Le Lanceur

Exclusif : les pratiques “commerciales” illégales des cigarettiers

Alors que le paquet neutre s’applique en France, une ex-vendeuse de JTI, le fabricant des Camel, explique au Lanceur le système de rémunérations occultes versées aux plus gros débits de tabac par les fabricants de cigarettes. Un système illégal de chèques-cadeaux et de cartes prépayées, procurant plusieurs milliers d’euros annuels à des buralistes.

 

Je payais les buralistes sur leur linéaire… Je sais donc pourquoi ils s’opposent au paquet neutre”

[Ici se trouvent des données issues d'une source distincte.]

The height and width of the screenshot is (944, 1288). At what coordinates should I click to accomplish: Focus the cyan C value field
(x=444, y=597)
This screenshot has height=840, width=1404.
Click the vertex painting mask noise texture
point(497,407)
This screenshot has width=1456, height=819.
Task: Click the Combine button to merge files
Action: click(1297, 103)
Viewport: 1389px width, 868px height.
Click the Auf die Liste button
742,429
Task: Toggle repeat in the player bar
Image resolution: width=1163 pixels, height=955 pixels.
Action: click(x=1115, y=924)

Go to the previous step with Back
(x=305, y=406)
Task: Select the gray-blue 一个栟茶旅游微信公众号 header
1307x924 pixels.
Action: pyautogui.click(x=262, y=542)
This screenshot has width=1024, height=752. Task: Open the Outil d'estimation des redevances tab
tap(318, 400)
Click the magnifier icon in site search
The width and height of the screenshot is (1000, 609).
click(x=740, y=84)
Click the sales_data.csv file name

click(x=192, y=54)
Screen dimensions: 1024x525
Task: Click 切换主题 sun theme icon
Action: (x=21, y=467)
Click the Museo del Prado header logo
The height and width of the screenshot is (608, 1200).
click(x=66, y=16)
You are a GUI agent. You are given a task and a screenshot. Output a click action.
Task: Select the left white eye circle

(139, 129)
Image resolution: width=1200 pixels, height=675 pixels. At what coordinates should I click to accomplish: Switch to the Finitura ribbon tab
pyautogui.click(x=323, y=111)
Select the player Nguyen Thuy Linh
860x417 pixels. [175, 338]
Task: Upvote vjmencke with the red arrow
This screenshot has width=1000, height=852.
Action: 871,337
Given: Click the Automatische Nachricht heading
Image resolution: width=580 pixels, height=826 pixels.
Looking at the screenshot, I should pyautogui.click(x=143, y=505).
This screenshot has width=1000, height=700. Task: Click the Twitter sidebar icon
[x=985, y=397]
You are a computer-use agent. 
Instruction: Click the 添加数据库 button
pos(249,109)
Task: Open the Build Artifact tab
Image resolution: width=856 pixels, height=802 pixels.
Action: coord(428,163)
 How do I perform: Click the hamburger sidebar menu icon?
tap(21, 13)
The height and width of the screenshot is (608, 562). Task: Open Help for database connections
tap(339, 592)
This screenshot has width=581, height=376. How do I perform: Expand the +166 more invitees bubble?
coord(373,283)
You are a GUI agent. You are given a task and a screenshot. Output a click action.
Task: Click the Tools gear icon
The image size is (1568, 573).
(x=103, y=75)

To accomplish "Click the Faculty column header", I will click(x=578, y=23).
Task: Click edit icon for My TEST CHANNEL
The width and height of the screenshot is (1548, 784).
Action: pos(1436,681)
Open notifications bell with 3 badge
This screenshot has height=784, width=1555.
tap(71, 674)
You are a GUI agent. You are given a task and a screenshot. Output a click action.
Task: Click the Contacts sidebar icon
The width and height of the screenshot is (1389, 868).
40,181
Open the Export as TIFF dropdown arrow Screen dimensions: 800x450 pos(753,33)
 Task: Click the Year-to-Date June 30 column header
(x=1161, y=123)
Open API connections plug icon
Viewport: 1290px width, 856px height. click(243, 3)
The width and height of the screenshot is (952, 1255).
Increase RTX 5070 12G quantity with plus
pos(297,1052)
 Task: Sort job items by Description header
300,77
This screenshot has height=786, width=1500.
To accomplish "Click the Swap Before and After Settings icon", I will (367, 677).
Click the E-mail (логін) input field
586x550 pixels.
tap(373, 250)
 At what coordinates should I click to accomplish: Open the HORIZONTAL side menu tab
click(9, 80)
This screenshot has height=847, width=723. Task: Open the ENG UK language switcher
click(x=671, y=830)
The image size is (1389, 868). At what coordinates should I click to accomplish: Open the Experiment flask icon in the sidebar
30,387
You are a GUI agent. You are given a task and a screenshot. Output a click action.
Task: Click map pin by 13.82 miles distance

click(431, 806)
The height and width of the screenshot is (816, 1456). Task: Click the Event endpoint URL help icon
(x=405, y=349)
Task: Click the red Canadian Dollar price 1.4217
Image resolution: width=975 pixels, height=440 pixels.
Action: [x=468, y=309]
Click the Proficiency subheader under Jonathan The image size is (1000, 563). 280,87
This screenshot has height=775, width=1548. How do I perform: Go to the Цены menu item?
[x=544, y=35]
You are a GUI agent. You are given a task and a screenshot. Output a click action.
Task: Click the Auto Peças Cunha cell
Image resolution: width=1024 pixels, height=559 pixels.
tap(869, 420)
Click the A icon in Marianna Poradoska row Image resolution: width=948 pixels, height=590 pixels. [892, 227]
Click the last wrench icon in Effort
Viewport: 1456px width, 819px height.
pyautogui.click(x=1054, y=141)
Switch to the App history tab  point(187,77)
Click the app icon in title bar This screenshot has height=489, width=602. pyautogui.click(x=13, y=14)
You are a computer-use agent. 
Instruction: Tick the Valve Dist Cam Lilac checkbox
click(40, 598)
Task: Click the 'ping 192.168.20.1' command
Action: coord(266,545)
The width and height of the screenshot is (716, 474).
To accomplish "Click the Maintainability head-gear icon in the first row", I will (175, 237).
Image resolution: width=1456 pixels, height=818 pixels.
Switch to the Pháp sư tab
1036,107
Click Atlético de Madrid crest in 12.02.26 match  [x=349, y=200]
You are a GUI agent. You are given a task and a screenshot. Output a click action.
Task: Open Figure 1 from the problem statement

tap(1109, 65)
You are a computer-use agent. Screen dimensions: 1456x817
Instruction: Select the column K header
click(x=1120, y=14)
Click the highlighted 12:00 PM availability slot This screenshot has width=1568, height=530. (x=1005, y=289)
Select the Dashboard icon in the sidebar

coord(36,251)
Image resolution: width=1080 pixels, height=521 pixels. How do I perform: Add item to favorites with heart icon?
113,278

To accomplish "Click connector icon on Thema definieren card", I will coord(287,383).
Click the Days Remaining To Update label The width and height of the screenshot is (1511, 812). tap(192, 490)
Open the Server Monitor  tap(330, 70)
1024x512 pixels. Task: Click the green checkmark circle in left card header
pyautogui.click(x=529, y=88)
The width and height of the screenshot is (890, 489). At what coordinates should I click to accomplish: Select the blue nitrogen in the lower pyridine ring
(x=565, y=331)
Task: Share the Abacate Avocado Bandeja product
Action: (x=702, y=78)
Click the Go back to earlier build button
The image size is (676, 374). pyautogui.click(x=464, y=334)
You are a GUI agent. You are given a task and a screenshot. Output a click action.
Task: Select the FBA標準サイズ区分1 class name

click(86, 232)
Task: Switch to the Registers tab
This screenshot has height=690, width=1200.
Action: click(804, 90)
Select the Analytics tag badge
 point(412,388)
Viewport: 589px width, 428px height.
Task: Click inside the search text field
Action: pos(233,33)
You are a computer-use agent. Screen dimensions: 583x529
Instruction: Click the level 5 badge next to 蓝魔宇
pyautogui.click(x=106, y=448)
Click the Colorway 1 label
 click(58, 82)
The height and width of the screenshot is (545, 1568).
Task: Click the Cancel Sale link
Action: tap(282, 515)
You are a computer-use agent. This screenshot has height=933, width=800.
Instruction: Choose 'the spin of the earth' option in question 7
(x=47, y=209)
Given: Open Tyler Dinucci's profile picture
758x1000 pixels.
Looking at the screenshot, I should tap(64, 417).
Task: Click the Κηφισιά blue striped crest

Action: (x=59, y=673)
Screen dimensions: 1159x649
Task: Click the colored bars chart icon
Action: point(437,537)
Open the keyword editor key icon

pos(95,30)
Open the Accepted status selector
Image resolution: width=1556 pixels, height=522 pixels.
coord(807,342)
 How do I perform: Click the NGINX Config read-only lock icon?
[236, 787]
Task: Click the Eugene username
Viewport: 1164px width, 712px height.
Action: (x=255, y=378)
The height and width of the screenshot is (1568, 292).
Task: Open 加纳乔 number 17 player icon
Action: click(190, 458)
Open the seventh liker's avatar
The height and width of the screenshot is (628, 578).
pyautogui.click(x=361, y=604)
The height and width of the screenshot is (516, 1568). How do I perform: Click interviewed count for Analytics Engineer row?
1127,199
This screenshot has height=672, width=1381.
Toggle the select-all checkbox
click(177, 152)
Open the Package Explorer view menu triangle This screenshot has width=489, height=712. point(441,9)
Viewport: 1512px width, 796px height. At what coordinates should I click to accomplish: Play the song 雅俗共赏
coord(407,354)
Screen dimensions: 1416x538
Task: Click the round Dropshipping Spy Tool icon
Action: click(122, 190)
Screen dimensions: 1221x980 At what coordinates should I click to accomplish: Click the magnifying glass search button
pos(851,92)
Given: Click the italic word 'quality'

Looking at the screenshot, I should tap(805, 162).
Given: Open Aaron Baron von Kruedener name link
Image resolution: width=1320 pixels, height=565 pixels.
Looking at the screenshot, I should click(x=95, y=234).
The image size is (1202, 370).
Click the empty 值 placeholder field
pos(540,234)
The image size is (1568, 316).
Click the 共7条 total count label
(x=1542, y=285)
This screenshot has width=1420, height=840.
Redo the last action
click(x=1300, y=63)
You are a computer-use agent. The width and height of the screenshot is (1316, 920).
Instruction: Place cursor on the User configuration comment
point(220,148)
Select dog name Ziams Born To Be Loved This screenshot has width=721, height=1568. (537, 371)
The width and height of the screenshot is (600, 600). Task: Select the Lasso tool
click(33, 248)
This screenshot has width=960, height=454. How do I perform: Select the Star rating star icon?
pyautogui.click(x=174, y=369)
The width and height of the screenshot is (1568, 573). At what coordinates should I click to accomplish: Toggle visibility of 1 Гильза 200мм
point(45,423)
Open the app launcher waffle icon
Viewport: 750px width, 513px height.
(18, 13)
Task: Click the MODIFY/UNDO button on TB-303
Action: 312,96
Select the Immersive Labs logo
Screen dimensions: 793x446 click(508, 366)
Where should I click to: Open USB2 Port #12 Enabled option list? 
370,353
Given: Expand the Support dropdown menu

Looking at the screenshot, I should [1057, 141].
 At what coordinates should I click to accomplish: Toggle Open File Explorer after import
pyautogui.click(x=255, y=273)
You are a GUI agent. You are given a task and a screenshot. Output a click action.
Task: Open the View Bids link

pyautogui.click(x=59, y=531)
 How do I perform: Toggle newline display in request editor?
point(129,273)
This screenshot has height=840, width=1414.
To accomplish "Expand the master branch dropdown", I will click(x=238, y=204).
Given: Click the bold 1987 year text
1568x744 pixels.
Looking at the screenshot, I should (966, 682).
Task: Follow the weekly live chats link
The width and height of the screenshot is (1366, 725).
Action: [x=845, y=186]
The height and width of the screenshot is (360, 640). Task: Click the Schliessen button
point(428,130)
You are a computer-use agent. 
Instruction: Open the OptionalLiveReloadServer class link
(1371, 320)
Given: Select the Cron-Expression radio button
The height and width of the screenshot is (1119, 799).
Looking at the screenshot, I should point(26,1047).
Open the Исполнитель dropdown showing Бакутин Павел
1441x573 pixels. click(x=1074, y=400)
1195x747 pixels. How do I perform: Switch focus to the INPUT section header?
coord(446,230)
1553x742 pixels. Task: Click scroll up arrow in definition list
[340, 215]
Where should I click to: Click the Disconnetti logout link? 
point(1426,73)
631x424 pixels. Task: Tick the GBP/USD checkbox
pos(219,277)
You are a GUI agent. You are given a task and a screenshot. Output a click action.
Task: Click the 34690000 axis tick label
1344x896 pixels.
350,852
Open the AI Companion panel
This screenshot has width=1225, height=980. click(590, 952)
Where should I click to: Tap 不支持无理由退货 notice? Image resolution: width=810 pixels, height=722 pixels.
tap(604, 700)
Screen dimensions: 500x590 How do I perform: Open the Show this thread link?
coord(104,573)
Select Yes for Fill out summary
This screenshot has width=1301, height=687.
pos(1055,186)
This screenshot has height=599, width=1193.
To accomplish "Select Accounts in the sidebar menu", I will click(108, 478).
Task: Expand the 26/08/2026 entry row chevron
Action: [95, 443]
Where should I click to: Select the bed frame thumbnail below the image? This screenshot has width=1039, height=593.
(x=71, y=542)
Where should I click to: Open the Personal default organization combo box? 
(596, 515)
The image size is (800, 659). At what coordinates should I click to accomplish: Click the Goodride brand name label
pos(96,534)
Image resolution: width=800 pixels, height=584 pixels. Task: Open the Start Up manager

Appelons-la Jessica. Ex-commerciale chez JTI (Japan Tobacco International), le fabricant des Camel et des Winston, elle révèle les pots-de-vin versés par les industriels du tabac. Un système opaque qui pourrait disparaître avec l’instauration (le 20 mai dernier) du paquet neutre, car ces dispositions visent à réduire l’attractivité du tabac, surtout auprès des jeunes, en contrant les effets du marketing. Une situation confirmée par un bon connaisseur du secteur : “La profession des commerciaux du tabac est inquiète. Vraisemblablement, la mise en œuvre du paquet neutre va être le coup de grâce qui va amener leur disparition.”

Ces pratiques sont loin d’être négligeables. Ces réseaux d’animation des industriels du tabac emploient des centaines de commerciaux et des millions d’euros sont dépensés chaque année. Le témoignage de Jessica confirme d’ailleurs les informations du livre de Matthieu Pechberty L’État accro au tabac*. “Contre un paquet bien placé, l’achat de telle ou telle marque, les buralistes reçoivent 30 millions d’euros par an, à travers des chèques-cadeaux, ou des cartes de crédit prépayées de la société Edenred. Ce n’est pas légal”, indiquait Matthieu Pechberty au quotidien 20 minutes.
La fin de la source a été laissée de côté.